(PROBLEM): Scan the data for "article" and copy each matching line.

(MATERIAL PROVIDED):
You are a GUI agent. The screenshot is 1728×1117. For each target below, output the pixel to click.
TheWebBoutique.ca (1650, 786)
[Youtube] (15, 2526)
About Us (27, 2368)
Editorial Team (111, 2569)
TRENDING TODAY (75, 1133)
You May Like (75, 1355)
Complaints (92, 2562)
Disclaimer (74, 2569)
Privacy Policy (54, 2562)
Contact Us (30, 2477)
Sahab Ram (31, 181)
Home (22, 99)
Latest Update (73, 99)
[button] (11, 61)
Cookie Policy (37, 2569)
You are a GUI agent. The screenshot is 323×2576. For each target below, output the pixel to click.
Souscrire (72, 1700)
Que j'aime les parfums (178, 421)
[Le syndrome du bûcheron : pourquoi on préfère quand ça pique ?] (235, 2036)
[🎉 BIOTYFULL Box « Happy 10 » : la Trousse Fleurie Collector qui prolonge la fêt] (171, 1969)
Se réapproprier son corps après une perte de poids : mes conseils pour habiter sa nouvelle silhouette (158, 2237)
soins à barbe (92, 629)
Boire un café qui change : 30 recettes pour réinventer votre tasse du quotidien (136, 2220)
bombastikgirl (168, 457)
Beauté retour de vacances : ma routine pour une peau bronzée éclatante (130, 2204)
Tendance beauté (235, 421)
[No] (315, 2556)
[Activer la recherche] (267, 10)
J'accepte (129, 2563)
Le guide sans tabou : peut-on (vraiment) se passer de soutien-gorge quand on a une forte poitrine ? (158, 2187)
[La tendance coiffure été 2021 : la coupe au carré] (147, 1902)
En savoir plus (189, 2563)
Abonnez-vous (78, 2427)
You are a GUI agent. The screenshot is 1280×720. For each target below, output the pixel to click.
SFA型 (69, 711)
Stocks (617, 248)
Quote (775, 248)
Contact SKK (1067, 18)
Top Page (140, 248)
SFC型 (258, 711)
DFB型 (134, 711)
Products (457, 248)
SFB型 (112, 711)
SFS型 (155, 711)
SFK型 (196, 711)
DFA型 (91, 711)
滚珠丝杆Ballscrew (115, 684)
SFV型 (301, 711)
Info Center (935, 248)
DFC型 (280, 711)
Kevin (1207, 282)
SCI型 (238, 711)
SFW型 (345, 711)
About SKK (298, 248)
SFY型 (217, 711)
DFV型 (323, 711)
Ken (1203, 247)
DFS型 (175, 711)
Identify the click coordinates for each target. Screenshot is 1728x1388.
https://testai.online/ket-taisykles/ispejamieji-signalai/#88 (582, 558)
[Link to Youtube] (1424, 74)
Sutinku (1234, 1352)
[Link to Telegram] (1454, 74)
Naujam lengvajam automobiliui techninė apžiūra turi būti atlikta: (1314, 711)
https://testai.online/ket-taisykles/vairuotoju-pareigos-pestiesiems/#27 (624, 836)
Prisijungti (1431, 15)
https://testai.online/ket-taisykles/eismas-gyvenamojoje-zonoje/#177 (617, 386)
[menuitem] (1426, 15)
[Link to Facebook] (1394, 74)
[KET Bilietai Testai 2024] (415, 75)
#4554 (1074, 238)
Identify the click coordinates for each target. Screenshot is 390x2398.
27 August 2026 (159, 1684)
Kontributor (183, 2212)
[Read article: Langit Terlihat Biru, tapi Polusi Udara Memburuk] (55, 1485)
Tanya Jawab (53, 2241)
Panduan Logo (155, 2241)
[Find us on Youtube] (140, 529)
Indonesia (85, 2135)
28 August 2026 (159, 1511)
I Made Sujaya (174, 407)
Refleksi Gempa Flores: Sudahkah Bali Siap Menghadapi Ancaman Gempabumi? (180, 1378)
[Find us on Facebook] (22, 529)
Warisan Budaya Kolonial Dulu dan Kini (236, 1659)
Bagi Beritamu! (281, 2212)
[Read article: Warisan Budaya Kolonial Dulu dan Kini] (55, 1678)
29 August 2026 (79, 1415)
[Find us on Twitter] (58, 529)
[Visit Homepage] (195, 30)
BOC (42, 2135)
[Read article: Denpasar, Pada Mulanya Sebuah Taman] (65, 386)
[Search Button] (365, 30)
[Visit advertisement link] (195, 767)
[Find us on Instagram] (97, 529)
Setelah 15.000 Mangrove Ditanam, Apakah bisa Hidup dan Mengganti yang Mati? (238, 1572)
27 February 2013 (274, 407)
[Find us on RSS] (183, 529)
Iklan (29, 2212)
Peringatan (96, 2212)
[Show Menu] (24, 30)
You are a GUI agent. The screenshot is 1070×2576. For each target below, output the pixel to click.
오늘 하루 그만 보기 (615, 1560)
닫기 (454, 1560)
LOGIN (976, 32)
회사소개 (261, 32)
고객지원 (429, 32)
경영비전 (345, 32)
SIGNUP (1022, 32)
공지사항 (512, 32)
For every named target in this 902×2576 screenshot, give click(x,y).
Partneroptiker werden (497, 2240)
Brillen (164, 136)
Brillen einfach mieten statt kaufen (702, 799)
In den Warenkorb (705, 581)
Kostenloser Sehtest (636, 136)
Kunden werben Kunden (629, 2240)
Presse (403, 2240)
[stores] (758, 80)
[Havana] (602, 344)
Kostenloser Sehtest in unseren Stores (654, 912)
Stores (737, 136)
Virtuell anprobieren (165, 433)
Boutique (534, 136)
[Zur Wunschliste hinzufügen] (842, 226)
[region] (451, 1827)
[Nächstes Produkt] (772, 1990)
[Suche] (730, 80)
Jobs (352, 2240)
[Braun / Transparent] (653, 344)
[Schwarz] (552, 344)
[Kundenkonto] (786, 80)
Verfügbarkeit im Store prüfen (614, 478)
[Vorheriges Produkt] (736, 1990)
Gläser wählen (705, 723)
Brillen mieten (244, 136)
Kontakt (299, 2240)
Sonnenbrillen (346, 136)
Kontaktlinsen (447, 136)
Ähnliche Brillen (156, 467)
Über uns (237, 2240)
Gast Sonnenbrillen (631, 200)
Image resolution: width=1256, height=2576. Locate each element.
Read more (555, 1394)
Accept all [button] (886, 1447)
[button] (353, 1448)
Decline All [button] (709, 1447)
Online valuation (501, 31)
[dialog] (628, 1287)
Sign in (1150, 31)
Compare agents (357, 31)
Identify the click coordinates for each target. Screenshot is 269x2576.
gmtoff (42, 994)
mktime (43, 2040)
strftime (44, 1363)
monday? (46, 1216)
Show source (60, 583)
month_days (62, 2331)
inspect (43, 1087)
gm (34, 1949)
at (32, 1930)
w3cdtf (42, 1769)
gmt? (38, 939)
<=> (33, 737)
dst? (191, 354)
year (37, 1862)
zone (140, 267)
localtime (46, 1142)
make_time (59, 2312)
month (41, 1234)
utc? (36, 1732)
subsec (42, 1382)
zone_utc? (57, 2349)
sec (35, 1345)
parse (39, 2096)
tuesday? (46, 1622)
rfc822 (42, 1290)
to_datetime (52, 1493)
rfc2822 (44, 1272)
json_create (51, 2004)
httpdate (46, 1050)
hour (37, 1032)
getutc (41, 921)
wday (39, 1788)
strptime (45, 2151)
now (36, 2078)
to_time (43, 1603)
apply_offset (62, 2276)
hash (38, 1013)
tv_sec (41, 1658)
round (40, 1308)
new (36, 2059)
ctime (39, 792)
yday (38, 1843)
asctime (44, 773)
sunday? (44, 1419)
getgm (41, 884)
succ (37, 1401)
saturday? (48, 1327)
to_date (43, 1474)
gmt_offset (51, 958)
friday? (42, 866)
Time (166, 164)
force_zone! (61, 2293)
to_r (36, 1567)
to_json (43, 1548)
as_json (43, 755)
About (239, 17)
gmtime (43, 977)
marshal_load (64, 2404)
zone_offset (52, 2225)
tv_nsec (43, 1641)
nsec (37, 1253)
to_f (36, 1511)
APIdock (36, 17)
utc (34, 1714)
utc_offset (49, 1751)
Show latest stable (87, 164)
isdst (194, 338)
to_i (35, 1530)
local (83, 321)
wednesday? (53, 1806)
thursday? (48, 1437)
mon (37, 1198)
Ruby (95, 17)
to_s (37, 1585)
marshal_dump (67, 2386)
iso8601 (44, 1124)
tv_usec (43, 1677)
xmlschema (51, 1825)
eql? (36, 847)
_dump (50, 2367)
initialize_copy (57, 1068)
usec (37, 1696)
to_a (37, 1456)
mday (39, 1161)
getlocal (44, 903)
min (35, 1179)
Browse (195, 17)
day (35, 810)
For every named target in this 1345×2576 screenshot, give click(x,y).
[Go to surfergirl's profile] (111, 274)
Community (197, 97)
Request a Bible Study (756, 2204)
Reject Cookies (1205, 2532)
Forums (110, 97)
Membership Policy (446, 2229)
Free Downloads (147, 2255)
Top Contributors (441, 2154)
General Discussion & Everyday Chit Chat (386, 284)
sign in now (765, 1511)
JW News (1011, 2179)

(OUTPUT BELOW):
[Read article: Langit Terlihat Biru, tapi Polusi Udara Memburuk] (55, 1485)
[Read article: Warisan Budaya Kolonial Dulu dan Kini] (55, 1678)
[Read article: Denpasar, Pada Mulanya Sebuah Taman] (65, 386)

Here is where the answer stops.